When first approached about ALTDEUS: Beyond Chronos I was open to the concept of vr mech battles with an over-arching story. What’s there not to be excited about? What I got in reality was a sneakily deceptive visual novel hiding behind a world full of mechs.

Cold Space

Taking place 200 years after the previous game Tokyo Chronos(but does not follow the story) ALTDEUS follows Chloe a broken protagonist going through the loss of what seems to be her best friend Coco. The character Chloe is less of a well thought out character and more of the vehicle for the player to learn everything through a weird almost amnesia type of storyline.

Some of these character models seem as though they have been recycled from the previous game including Anima, Yamato, and Julie but from what I’ve seen their previous personalities and history have no baring to the Beyond Chronos plot.

Chloe suffering through the loss of Coco continues to march forward through the invasion of odd space meteors pummeling the Earth. It is up to Chloe and her team of almost nonexistent mech riders to take out the ufo. I say team very loosely as when the game switches over to actual gameplay you only really see Yamato and that is it.

The actual story follows flashbacks and extremely long dialogue sequences that would bore even the heartiest of anime fans. I mean this game has dialogue sequences that if you read it at a brisk pace can last up to 20 minutes with only 2 or 3 mech sequences which I find deceptive in a way.

The trailer is the most exciting thing about this game because it shows a game that is not offered properly in execution.

The Execution

Gameplay wise in Beyond Chronos there is no walking, there is very little choices, and there is little to really explore. The vr angle of this game is primarily looking around and pointing at things to get a larger description of the item with one of the items in the room often being a trigger to another dialogue sequence.

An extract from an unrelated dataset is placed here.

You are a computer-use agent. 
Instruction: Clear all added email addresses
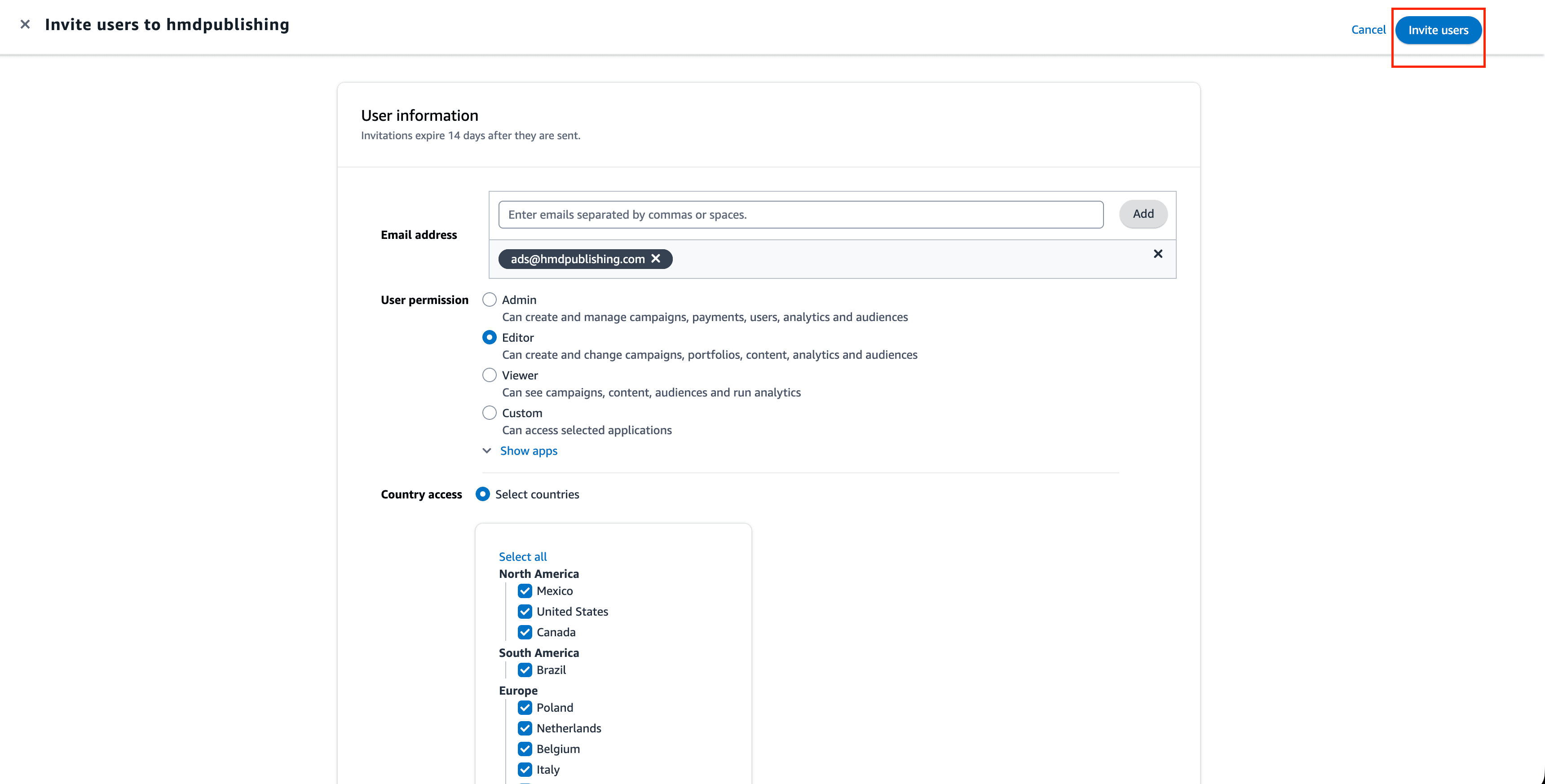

The voice acting in this game is almost like a fever dream. Some are goofy, serious, and eccentric but are relegated to very minimum roles while the stars of the show Coco and Chloe are dreary and painful to listen to. I’m talking like non-ironic Shenmue level painful. There’s not much else to say other than I wish there was an option to change the voice acting to Japanese.

The mech sequences in which you get to power a large robot to battle aliens should be the most fun in theory but it is remarkably fleeting once you get put into the cockpit. There is no enginuity to these mech sequences other than placing your arms where they want you to place your arms and put them together when they want you to. It’s heartbreaking how little control you have in this game that calls itself an interactive story when the only interaction you have is to look at a billboard and it tells you “it’s a billboard”.

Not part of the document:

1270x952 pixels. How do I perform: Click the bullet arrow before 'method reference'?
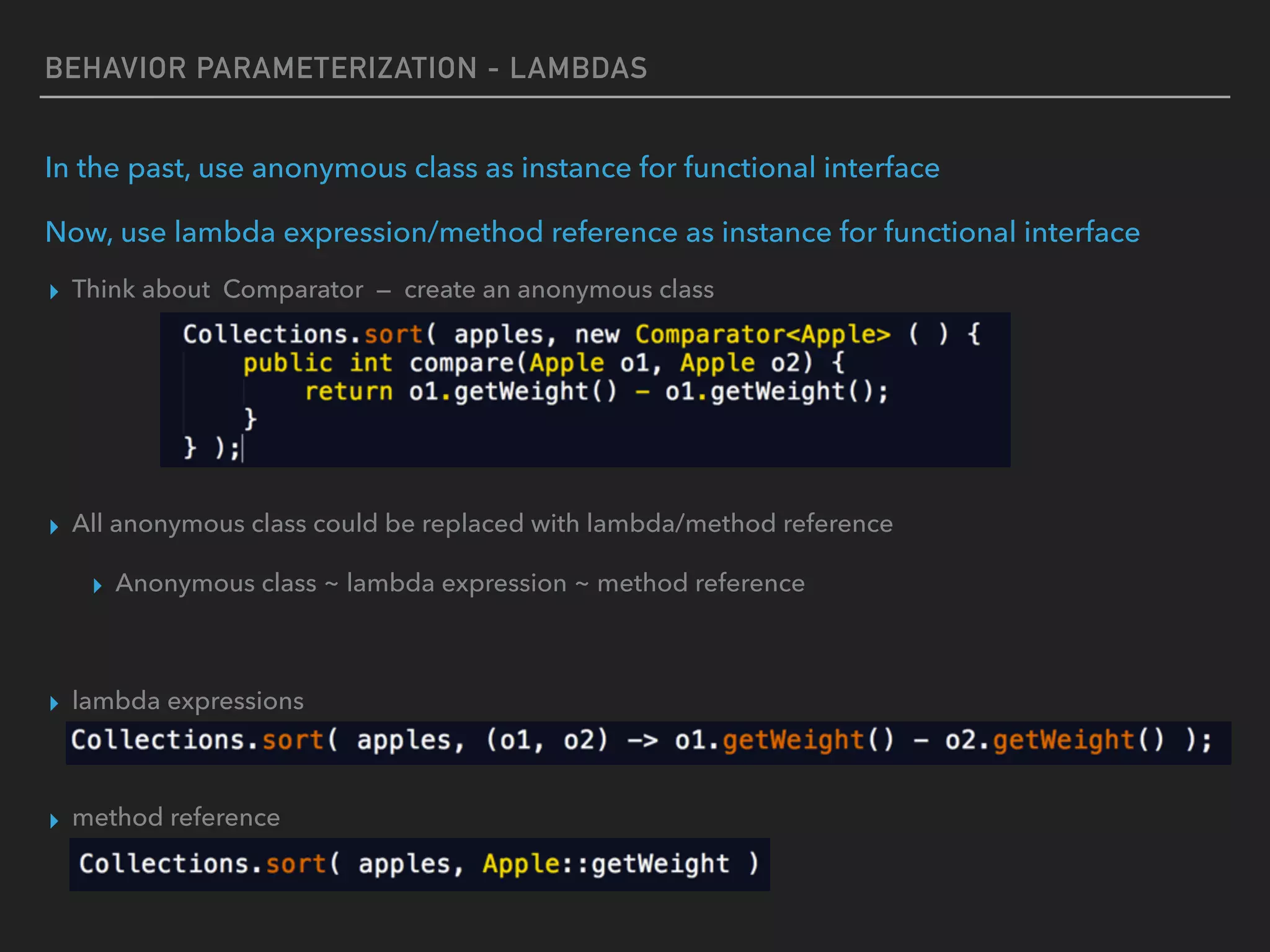point(54,821)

The “puzzles” in this game are also exaggerated by the trailer when the game literally hands you the key to most of these. There’s no way that you can go through a sequence without plugging a key into the lock to progress. The only true option you have in ALTDEUS: Beyond Chronos is whether or not you want to play through it again when new story information comes to light.

The game does take an impressive turn when it is revealed that there are alternate endings that connect the story further and further but the farther I got into the story the more I wondered why I wanted to keep going. Did I really want to see another ending of a game that I didn’t much enjoy or was it my brain telling me to always finish what I start? In the end I played through the game 3 separate times and aside from the ending the only thing that happens is a different Coco flashback leading up to the ending.

A new method for fighting in the mech is also introduced after the first playthough that gives a game a more Undertale like approach with killing the meteors but Beyond Chronos lacks the exposition and character development for it to be impactful.

Overview

ALTDEUS: Beyond Chronos is a heavy serving of dialogue and story with none of the interactivity one would want from a vr game. It is a virtual novel game through and through. The “gameplay” however boils down to sticking your arms out or pointing at things while the rest of the game revolves around listening to a cast of poorly voiced characters trying to explain the plot of Neon Genesis Evangelion.

The story wants to go places but your patience can only survive a few trips in the cockpit.